## Task instructions
An exact reproduction of the data below is expected, free of images.

(Dataset entries)
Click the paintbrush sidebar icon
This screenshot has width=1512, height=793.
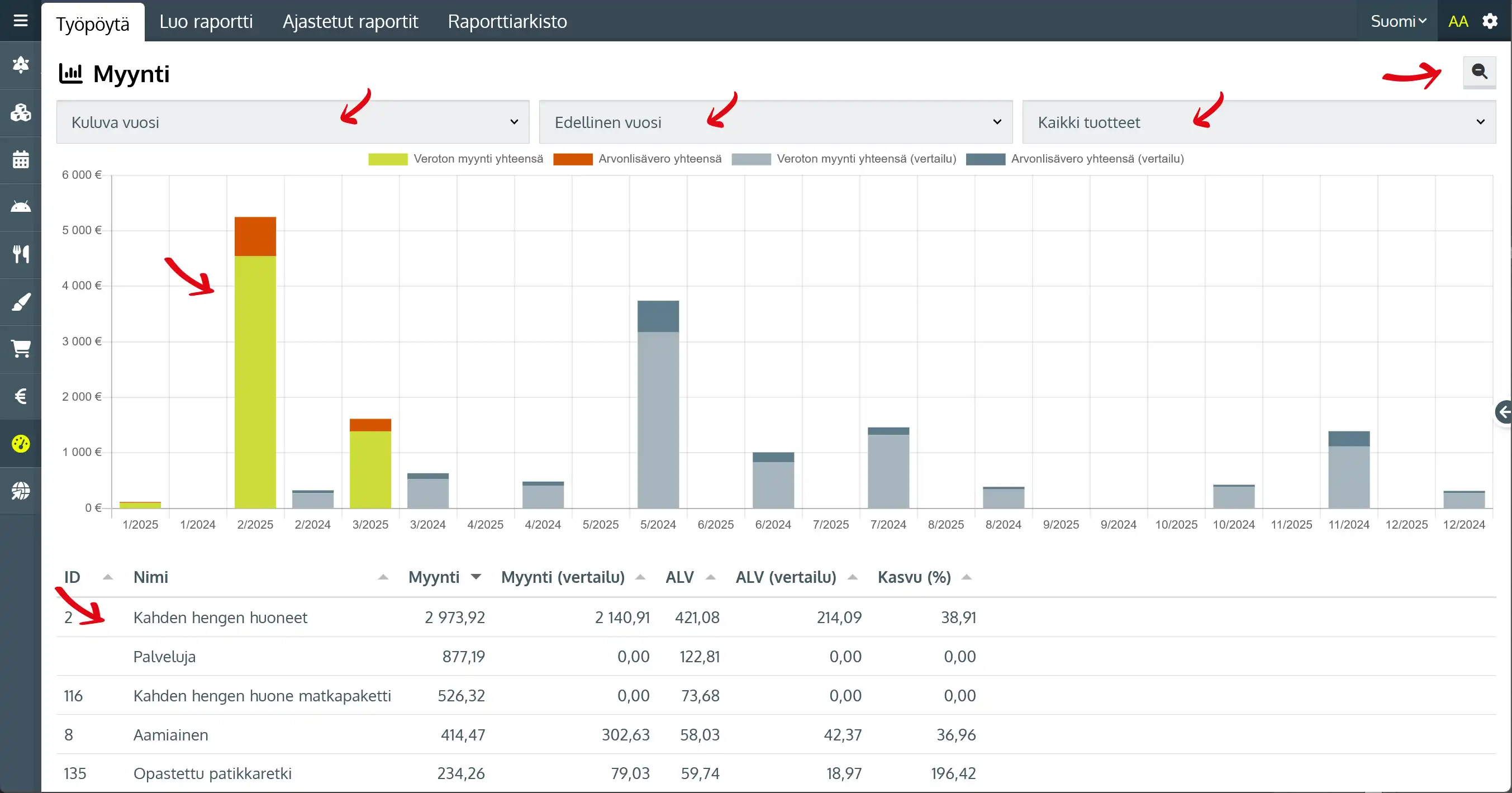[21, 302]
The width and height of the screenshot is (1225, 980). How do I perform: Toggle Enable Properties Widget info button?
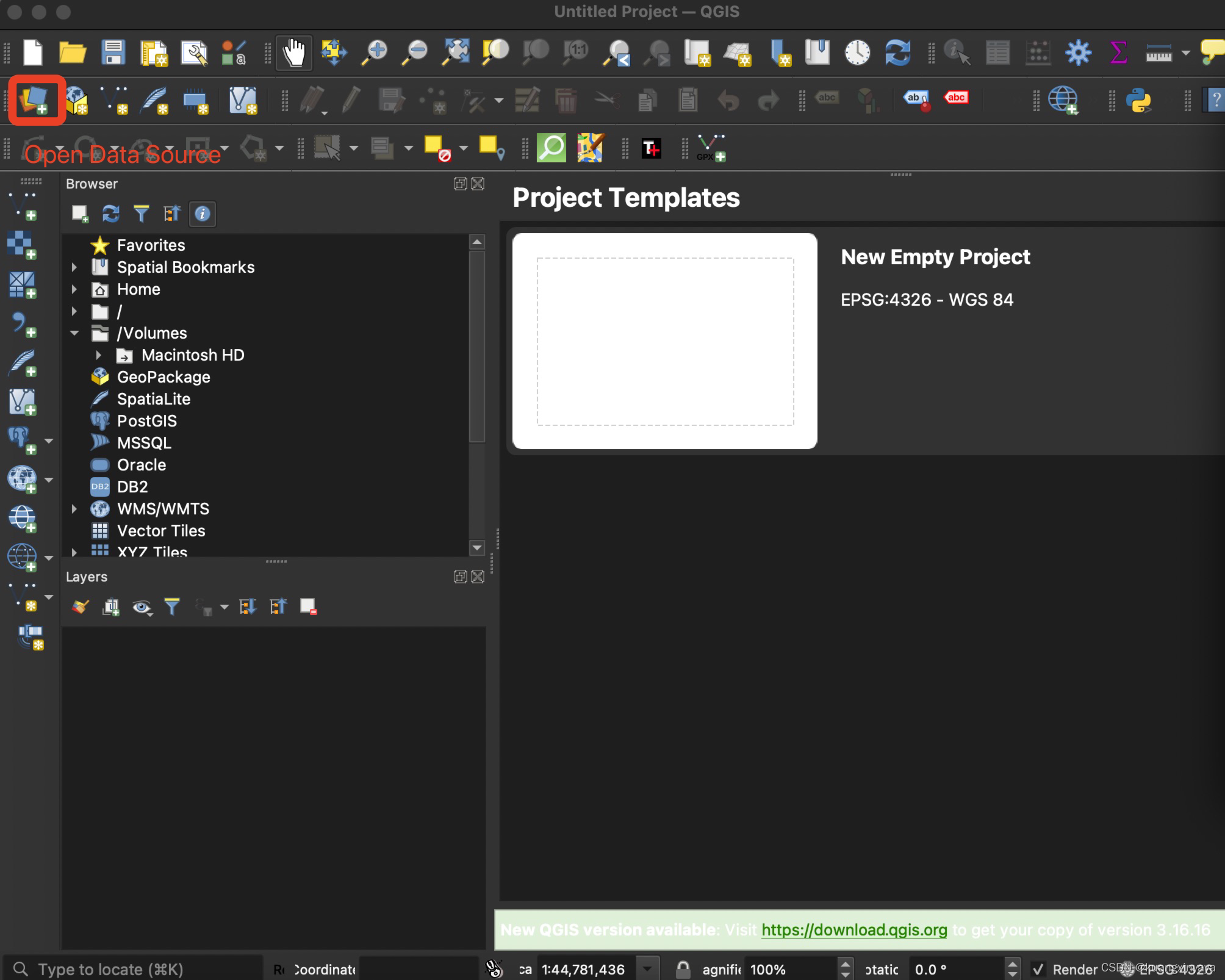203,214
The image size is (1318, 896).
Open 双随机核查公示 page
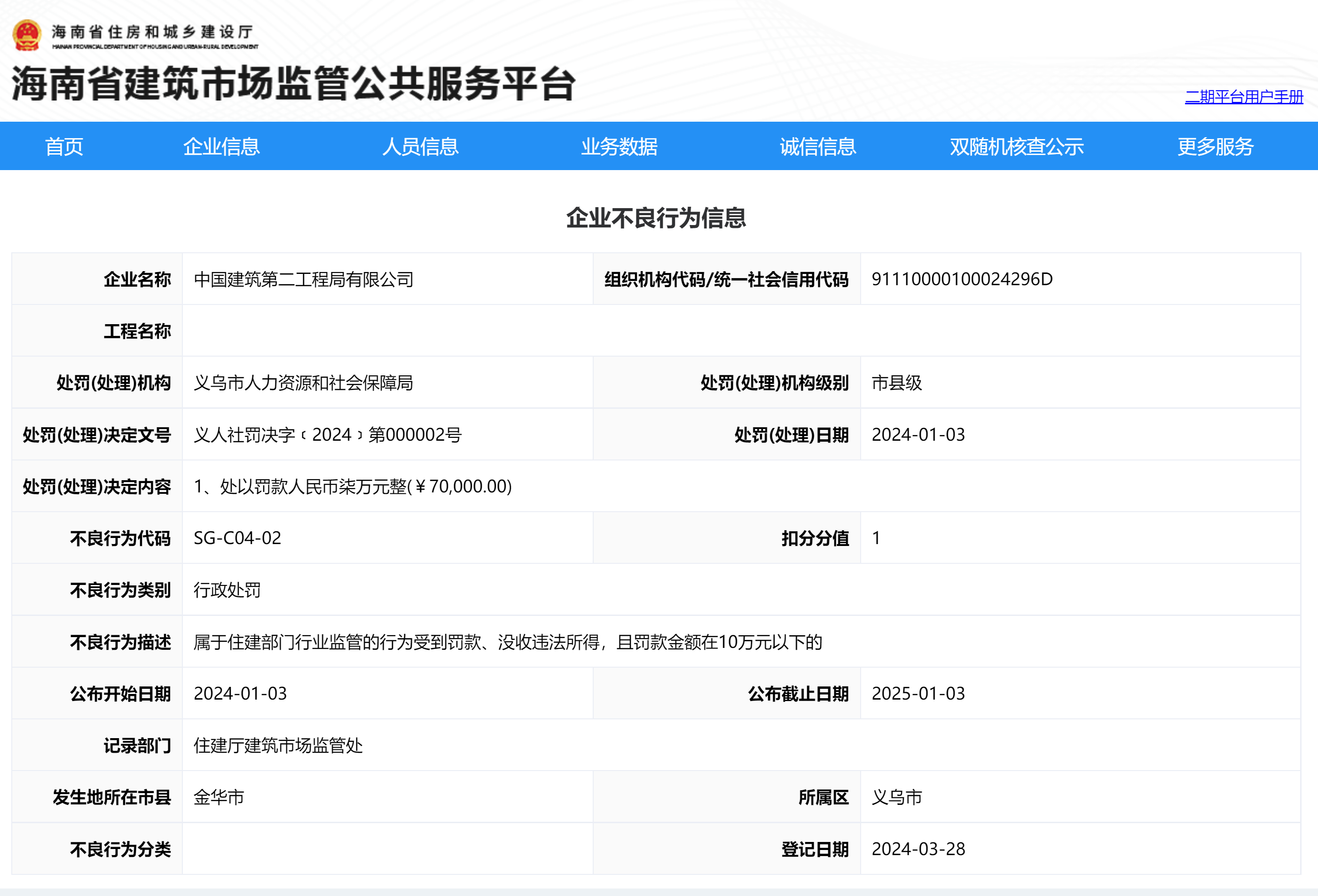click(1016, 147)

## Reply
Click the paintbrush sidebar icon
This screenshot has width=1512, height=793.
[21, 302]
The width and height of the screenshot is (1225, 980). How do I perform: Toggle Enable Properties Widget info button?
203,214
The image size is (1318, 896).
Open 双随机核查公示 page
click(1016, 147)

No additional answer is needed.